* TRY IT
Check each line of the material that follows, and copy those holding the string "will".

- - - - - - -

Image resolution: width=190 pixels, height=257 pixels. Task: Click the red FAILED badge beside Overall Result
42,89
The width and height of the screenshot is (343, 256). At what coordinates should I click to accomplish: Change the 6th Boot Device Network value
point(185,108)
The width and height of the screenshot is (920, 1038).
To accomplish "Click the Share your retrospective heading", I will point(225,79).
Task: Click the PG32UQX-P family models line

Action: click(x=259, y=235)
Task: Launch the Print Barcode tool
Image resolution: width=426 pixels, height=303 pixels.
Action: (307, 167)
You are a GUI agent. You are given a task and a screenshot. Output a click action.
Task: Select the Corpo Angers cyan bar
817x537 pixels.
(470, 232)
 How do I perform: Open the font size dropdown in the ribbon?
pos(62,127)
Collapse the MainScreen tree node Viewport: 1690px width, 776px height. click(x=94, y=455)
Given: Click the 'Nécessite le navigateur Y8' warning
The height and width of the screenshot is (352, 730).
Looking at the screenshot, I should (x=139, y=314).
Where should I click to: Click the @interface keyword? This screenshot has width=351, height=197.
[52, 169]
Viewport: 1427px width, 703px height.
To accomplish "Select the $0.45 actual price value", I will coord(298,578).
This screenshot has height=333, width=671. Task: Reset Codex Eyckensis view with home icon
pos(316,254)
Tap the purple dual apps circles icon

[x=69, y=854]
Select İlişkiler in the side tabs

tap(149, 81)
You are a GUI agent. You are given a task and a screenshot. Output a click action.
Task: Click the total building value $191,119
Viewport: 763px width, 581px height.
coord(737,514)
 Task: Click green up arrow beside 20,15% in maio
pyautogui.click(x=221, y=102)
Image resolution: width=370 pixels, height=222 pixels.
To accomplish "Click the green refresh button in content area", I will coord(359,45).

- - - - - - -

* RESULT FOR THIS TASK
To accomplish "Click the Share your retrospective heading", I will point(225,79).
To accomplish "Select the $0.45 actual price value", I will coord(298,578).
To accomplish "Click the green refresh button in content area", I will coord(359,45).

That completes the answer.